A breast-cancer plan reviewed jointly by Jeddah and King's London oncology, surgery, and radiotherapy in a single tumour board.
Rana noticed the lump herself during a self-examination and presented to her GP the same week. An urgent breast-clinic referral followed within five days, and triple assessment — clinical examination, ultrasound, and core-needle biopsy — confirmed a 2.1 cm grade-2 invasive ductal carcinoma, ER-positive, HER2-negative. She was 41, with no family history.
Her case was presented at our joint Jeddah–London tumour board the following Tuesday. The two-site MDT — with input from consultant oncologists, breast surgeons, radiologists, and a genetics counsellor on the London side — recommended neoadjuvant chemotherapy to downstage before surgery, with a view to breast-conserving surgery if the tumour responded. Rana received four cycles of EC followed by twelve weekly cycles of paclitaxel over six months. Interim imaging at cycle four confirmed a 60% reduction in tumour volume.
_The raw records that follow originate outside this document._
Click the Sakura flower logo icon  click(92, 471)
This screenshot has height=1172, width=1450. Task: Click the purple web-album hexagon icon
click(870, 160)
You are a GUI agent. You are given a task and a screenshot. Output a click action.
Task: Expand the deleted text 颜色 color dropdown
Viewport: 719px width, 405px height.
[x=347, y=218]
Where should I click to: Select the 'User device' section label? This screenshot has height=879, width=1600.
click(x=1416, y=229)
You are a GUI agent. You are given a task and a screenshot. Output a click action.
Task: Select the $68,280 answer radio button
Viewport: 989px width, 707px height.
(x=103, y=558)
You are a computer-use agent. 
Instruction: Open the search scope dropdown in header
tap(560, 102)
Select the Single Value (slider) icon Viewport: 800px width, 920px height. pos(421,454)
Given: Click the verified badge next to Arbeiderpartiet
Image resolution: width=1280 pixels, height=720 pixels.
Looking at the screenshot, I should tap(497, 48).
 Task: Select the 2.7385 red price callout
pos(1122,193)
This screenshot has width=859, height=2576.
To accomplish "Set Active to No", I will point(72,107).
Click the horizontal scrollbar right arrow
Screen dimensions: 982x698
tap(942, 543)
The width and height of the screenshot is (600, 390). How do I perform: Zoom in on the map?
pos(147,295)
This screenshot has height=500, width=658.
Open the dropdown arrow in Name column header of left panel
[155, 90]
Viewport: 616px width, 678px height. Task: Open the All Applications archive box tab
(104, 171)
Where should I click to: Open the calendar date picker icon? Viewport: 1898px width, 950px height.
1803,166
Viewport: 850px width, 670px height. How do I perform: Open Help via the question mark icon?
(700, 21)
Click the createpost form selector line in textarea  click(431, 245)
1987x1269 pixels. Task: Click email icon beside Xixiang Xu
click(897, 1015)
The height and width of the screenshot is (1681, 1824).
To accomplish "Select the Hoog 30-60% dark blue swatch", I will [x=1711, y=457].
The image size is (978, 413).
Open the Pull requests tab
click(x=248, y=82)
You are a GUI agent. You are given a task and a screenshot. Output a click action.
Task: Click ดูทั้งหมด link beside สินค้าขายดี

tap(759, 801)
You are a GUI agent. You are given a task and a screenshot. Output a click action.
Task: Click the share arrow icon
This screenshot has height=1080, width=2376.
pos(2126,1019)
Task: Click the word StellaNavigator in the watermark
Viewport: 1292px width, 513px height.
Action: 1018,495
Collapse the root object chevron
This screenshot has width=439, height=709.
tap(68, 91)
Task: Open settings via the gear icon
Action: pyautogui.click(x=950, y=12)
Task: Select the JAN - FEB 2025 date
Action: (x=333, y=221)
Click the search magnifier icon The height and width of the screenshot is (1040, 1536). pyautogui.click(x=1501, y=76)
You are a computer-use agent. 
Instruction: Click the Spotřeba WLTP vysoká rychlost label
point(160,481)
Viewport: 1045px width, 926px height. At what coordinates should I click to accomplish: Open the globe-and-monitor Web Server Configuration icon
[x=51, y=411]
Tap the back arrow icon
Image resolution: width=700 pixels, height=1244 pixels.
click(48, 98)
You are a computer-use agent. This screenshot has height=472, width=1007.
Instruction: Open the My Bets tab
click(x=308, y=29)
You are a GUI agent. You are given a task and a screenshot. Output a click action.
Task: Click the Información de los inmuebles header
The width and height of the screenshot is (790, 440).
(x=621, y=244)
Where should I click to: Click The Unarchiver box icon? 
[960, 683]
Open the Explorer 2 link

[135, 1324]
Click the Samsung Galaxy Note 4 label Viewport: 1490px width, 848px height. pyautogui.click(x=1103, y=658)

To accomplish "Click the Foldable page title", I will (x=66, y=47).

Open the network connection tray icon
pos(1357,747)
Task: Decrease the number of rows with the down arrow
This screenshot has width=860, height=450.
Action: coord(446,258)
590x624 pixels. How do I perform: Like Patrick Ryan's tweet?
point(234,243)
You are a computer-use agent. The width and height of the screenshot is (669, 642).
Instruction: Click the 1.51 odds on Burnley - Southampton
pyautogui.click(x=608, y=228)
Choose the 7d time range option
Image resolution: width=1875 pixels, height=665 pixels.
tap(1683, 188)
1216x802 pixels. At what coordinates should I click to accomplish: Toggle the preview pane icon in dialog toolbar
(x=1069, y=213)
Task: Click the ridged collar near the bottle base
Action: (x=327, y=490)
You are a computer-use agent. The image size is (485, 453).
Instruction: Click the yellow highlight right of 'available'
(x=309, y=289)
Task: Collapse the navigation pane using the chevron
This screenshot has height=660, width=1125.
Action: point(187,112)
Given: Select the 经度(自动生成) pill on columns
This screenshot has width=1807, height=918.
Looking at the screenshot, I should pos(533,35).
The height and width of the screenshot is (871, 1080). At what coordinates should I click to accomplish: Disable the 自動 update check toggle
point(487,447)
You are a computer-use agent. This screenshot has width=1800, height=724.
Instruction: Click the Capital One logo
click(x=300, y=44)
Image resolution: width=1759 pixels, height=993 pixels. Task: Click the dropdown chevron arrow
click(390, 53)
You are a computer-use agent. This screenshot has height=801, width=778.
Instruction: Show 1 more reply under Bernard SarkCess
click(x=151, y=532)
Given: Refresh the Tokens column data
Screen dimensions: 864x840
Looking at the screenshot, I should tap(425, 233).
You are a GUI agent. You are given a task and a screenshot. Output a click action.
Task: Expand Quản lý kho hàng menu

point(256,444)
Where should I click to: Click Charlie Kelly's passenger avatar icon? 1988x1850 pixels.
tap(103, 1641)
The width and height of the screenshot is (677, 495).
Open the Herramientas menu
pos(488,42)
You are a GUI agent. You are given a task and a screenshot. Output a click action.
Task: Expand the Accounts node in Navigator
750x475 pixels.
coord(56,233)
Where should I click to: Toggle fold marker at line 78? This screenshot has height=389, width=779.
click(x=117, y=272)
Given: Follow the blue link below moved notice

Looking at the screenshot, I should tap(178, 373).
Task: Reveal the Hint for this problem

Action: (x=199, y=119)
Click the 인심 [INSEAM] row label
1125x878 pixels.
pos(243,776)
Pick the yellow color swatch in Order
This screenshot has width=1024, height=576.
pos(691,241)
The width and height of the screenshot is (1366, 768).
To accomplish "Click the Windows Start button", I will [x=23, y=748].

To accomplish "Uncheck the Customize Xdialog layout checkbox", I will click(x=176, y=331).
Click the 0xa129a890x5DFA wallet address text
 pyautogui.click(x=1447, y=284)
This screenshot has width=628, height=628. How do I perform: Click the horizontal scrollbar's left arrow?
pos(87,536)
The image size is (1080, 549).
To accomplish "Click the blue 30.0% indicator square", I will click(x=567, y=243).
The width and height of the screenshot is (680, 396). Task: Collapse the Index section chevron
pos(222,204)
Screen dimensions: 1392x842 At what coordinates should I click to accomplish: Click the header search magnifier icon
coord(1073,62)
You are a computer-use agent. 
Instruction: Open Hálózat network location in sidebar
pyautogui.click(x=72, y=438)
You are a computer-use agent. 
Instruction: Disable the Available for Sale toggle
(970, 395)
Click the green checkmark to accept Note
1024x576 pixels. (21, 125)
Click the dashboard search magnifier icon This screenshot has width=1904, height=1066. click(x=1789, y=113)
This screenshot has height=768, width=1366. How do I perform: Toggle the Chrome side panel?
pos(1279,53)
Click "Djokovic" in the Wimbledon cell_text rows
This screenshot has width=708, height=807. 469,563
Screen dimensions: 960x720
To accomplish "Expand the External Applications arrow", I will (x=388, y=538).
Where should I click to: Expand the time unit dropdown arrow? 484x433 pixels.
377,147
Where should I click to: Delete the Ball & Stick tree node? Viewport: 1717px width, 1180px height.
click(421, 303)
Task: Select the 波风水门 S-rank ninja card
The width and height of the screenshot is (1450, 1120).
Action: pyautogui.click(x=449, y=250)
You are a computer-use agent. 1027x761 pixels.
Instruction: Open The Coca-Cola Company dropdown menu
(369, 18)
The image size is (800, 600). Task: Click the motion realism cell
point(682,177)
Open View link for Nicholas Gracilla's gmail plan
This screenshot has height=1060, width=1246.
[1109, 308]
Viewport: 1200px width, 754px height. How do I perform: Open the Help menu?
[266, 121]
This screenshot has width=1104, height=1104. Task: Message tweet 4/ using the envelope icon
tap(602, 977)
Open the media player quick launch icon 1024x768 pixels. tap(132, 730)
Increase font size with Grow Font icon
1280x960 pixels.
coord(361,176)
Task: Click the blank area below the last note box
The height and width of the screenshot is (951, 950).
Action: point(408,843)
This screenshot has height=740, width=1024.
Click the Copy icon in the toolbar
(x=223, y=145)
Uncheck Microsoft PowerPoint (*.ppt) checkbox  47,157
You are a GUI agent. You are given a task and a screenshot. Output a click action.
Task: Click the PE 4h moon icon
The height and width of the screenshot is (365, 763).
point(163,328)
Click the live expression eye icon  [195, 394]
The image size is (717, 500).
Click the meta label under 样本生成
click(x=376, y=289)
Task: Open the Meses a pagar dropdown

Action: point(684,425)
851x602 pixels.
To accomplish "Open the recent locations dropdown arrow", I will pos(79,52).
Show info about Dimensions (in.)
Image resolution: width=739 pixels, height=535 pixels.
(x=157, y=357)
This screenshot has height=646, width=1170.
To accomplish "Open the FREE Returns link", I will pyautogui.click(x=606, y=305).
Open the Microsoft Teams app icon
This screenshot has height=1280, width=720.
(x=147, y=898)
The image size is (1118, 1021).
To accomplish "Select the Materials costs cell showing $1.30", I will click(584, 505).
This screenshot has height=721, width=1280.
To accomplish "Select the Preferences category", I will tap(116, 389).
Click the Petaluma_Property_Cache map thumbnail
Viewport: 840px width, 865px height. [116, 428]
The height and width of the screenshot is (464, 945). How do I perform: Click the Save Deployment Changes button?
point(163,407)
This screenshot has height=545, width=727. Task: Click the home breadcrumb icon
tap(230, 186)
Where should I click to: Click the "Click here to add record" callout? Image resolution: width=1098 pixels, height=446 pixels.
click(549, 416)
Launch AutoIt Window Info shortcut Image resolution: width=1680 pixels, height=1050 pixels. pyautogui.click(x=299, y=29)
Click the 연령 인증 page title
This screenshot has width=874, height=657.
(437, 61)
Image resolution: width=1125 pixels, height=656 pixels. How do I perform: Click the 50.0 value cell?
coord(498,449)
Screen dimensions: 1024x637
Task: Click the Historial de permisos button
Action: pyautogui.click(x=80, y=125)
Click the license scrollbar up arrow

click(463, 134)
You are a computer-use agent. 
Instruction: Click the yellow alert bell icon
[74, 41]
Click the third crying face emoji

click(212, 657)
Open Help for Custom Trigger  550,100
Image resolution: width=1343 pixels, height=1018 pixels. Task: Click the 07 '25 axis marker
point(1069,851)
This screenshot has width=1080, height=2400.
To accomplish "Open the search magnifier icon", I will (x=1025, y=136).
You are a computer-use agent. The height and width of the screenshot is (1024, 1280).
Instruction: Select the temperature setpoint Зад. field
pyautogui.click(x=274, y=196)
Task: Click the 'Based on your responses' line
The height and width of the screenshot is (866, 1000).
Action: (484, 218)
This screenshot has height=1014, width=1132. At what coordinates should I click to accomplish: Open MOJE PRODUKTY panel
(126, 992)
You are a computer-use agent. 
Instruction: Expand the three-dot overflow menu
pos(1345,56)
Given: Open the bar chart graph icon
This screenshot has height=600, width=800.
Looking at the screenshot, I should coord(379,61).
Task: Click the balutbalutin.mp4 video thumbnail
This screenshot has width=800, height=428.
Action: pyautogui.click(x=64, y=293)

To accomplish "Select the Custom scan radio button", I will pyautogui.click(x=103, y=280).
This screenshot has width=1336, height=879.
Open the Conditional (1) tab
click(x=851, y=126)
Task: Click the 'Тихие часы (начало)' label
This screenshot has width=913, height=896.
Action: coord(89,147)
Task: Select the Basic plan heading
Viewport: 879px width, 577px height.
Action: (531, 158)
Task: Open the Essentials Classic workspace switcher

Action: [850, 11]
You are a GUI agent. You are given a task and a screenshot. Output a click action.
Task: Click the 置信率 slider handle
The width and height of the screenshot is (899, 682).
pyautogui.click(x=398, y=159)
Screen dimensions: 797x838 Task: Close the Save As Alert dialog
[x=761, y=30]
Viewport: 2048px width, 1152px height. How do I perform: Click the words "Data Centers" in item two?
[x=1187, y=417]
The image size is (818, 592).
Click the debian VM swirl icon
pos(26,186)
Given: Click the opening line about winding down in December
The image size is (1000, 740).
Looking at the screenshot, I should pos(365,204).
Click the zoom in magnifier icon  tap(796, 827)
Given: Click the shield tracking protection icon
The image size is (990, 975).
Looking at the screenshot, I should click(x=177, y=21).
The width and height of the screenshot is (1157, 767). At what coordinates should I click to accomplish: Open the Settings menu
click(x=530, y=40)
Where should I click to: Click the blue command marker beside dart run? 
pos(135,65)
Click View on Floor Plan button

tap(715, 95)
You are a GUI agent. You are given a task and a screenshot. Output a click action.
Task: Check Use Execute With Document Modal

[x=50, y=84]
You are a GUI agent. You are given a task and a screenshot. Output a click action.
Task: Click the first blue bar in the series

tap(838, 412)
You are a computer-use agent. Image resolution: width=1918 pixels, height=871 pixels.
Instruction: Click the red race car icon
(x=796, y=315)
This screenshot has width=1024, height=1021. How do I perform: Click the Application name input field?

Surgery proceeded as planned — wide local excision with sentinel lymph-node biopsy. Margins were clear and all six sentinel nodes were negative. She completed 15 fractions of radiotherapy and started adjuvant endocrine therapy. At her one-year review her breast MRI showed no residual or recurrent disease. Rana credits the two-continent MDT — hearing the same plan from Jeddah and London — as the moment she felt certain she was in the right hands.
“One plan. Two cities. A joint tumour board that never handed her off.”
This story is published with the patient's full consent and has been reviewed by the treating clinical team.